Distilling Knowledge from Object Classification to Aesthetics Assessment
This work improves image aesthetics assessment for applications like photo editing and social media, but it is incremental as it builds on existing distillation techniques.
The paper tackles the challenge of image aesthetics assessment (IAA) by addressing the abstract nature of aesthetic labels, which makes it hard to relate diverse image contents to the same labels. It proposes distilling knowledge from pre-trained object classification models into an IAA model, resulting in a 4.8% improvement in SRCC and outperforming 10 previous methods.

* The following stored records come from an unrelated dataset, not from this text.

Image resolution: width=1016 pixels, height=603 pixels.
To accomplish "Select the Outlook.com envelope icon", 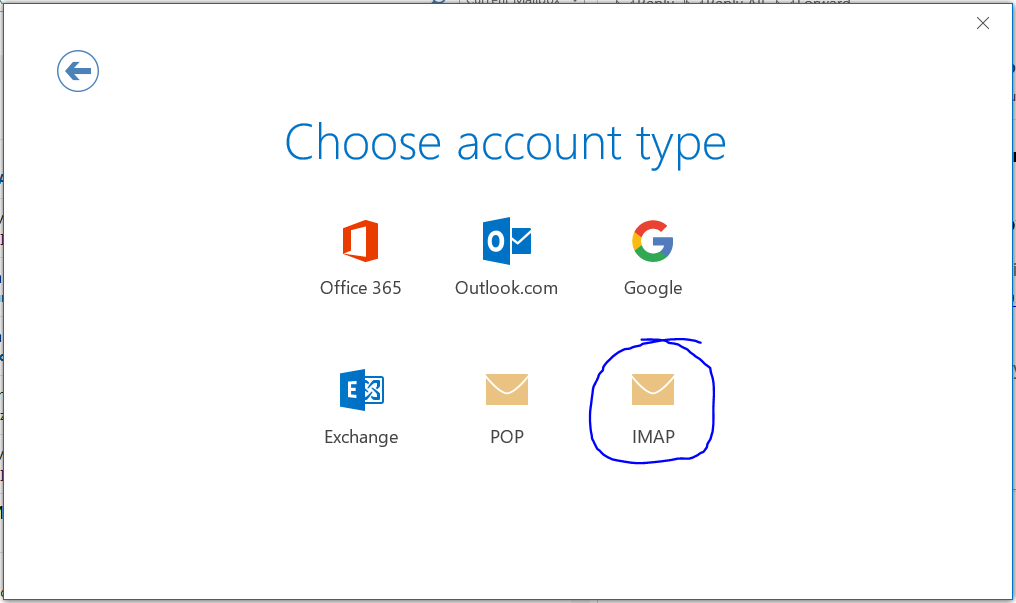I will coord(506,241).
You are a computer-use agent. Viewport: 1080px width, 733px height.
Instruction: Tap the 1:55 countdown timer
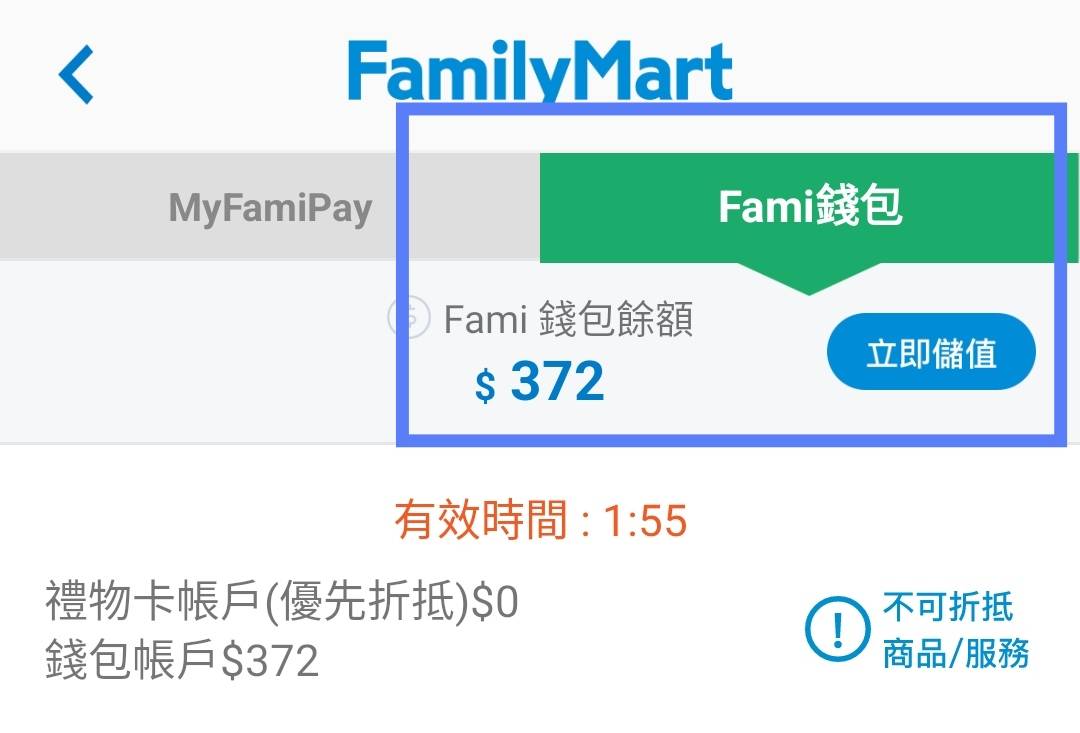[x=646, y=521]
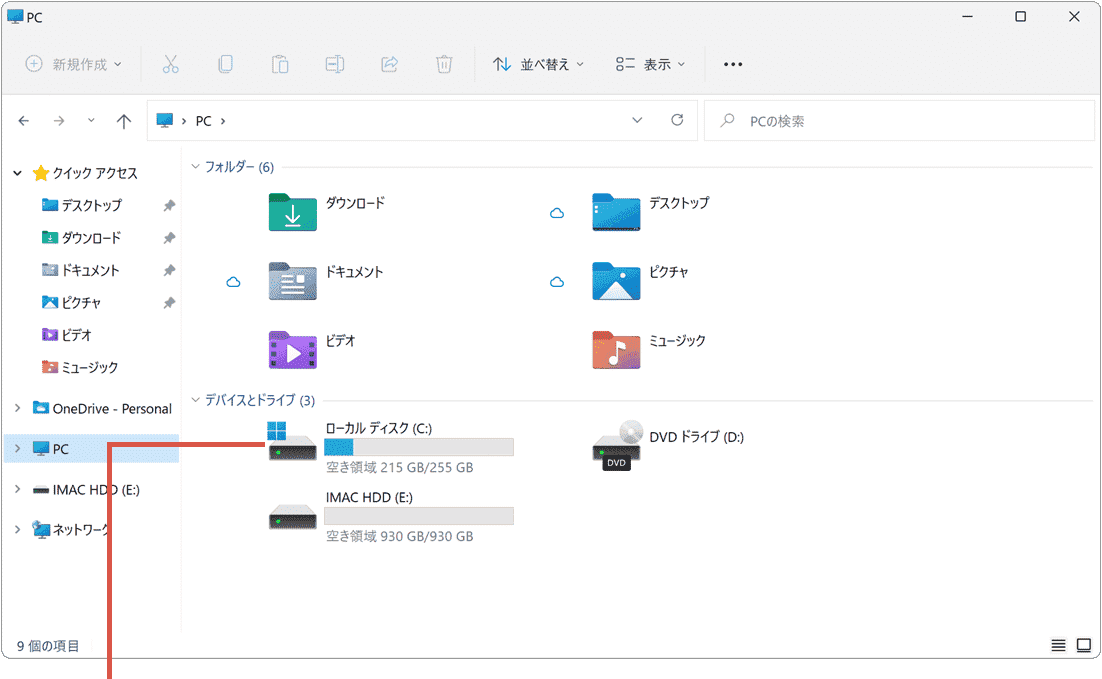1102x679 pixels.
Task: Refresh the PC folder view
Action: tap(677, 120)
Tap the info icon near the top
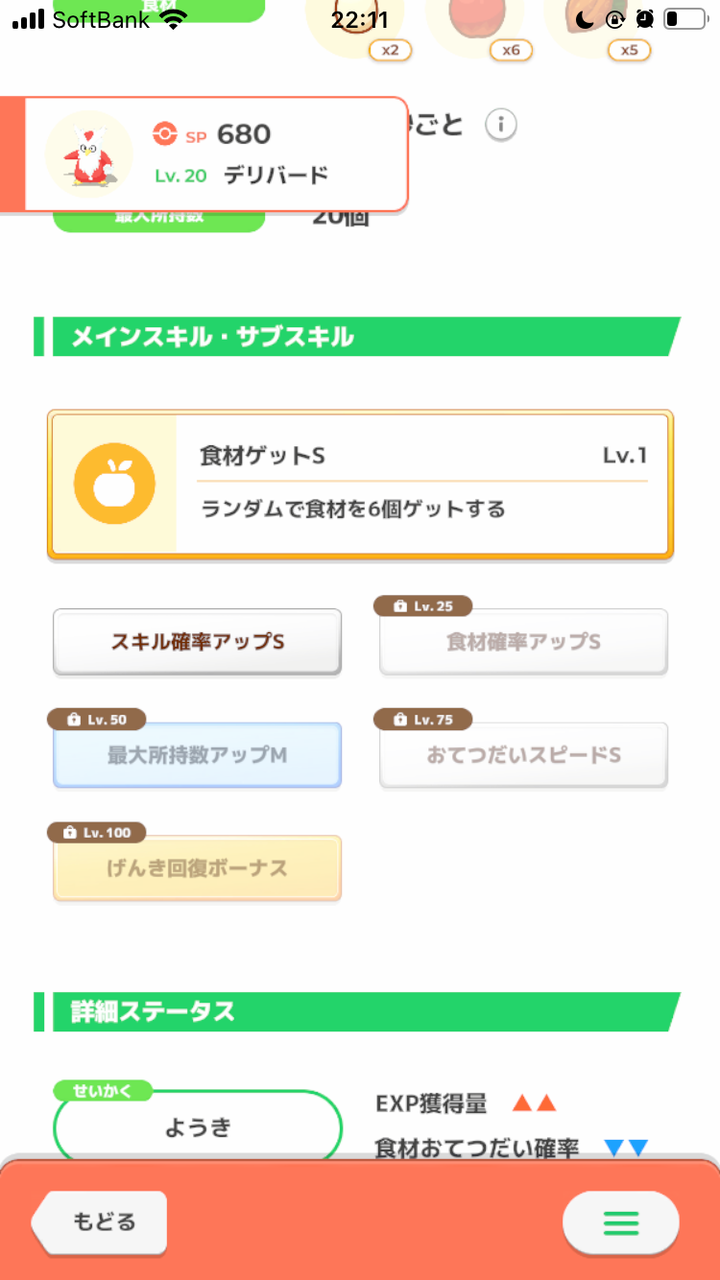Image resolution: width=720 pixels, height=1280 pixels. point(501,126)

In this work, we point out that the major dilemma of image aesthetics assessment (IAA) comes from the abstract nature of aesthetic labels. That is, a vast variety of distinct contents can correspond to the same aesthetic label. On the one hand, during inference, the IAA model is required to relate various distinct contents to the same aesthetic label. On the other hand, when training, it would be hard for the IAA model to learn to distinguish different contents merely with the supervision from aesthetic labels, since aesthetic labels are not directly related to any specific content. To deal with this dilemma, we propose to distill knowledge on semantic patterns for a vast variety of image contents from multiple pre-trained object classification (POC) models to an IAA model. Expecting the combination of multiple POC models can provide sufficient knowledge on various image contents, the IAA model can easier learn to relate various distinct contents to a limited number of aesthetic labels. By supervising an end-to-end single-backbone IAA model with the distilled knowledge, the performance of the IAA model is significantly improved by 4.8% in SRCC compared to the version trained only with ground-truth aesthetic labels. On specific categories of images, the SRCC improvement brought by the proposed method can achieve up to 7.2%. Peer comparison also shows that our method outperforms 10 previous IAA methods.